In Conversation with the Rt Hon. Brandon Lewis MP
Our Content Editor, Martin Seiffarth, has taken the liberty of writing a short profile of this Party grandee.
Brandon Lewis has been a Member of Parliament for only eight years. Yet his rise within the Party organisation has been meteoric – from backbencher to minister in four years, and from minister to Chairman in a further four; and his contributions to the Party and the government unusually substantial for someone in his role, ranging from concerted attempts to increase the diversity of Conservative parliamentary candidates to particularly vigorous endeavours aimed at ensuring party unity during this time of increasing strife and division.
Brandon is a King’s alumnus, having obtained his LLM here – a qualification he subsequently put to good use by joining the bar. A few years later, he took his first foray into politics, becoming councillor in Brentwood, Essex – only a few miles from Harold Wood, where he had been born and raised – in 1998. He continued to serve the party and his local community in this position for five years before becoming, in 2004, leader of Brentwood Borough Council as a whole. He maintains personal links to the area to this day.
After only two years in this role, he was selected as the Conservative parliamentary candidate for Great Yarmouth, in Norfolk. Yet for all the enthusiasm some of our members may harbour for that great county, the seat was not considered a winnable one. Labour held a majority of 3,000, which looked likely – if anything – to increase; as a result, the seat was only 66th on the Conservatives’ target list. But through tireless campaigning and achievable promises, Brandon surprisingly won the seat in the 2010 Election with a majority of 4000. As if further proof of his integrity and competence in local government were needed, he has since managed to increase his majority to 6000 in 2015 and 8000 in 2017. Within only ten years, he has succeeded in making a fairly safe Labour seat into a Conservative stronghold.
In addition to his excellent work in his constituency, he became Party Chairman – the reason, other than his representing a Norfolk constituency, for which most of us know him today – this year; his engagement in this role, too, has been tireless. Many of us may believe the role to involve no more than making speeches at Party Conference. But that engagement is only a small part of the role as envisaged by Balfour, who created it in 1910: the ‘Chairman of the Party Organization[sic]’ was to be a ‘father figure’ of sorts for a Party increasingly divided on key issues; he was to calm more extreme spirits, reconcile the party’s manifold wings, and encourage unity and co-operation.
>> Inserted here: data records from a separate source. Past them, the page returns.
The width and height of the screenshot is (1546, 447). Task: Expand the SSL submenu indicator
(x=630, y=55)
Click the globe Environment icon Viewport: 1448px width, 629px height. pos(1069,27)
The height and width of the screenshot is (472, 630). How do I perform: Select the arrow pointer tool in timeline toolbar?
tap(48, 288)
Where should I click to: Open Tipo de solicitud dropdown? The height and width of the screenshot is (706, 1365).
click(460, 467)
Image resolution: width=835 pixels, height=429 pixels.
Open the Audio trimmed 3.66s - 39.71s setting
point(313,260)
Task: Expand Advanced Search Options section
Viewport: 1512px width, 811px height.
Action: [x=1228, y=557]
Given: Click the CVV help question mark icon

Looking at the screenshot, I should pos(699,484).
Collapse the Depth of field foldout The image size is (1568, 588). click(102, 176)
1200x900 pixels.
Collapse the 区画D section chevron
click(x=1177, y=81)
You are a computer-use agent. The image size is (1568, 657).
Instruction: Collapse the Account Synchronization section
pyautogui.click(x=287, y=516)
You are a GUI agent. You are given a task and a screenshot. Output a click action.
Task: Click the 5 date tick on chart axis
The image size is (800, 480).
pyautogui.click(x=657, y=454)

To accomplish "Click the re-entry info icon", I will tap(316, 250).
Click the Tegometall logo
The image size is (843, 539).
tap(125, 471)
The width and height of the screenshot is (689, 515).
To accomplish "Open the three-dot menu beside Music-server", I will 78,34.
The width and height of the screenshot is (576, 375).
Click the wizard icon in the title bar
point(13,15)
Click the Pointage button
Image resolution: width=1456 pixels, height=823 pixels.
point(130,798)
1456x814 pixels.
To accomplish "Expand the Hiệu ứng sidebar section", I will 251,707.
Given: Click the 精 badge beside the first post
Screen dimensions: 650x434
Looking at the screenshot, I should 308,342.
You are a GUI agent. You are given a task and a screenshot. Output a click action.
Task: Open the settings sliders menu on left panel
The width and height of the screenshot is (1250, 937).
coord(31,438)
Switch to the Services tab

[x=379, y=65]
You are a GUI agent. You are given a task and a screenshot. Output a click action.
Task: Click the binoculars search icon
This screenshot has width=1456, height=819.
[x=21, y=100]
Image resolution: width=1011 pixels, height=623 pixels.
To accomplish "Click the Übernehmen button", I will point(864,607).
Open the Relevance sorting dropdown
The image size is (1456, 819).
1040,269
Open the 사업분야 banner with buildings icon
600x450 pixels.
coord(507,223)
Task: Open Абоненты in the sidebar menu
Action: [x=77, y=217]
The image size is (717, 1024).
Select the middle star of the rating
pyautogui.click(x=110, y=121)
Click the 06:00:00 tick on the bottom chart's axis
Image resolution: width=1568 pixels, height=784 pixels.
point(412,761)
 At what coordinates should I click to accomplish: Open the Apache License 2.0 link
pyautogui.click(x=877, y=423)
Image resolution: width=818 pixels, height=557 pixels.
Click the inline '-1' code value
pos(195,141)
Today, with the same problem of internal strife re-presenting itself so prominently with Brexit, the role is more difficult than ever. When even Cabinet Ministers – and former Cabinet Ministers who still hold themselves in the same regard as when they were – openly criticise both the Prime Minister and one another, a steady, strict, sometimes perhaps a little heavy-handed approach is what is needed. It is a testimony to Brandon’s dedication to and skill in his role that he has continued to implement precisely this despite often unreasonable criticism both from the media and, unfortunately, from one or two prominent colleagues.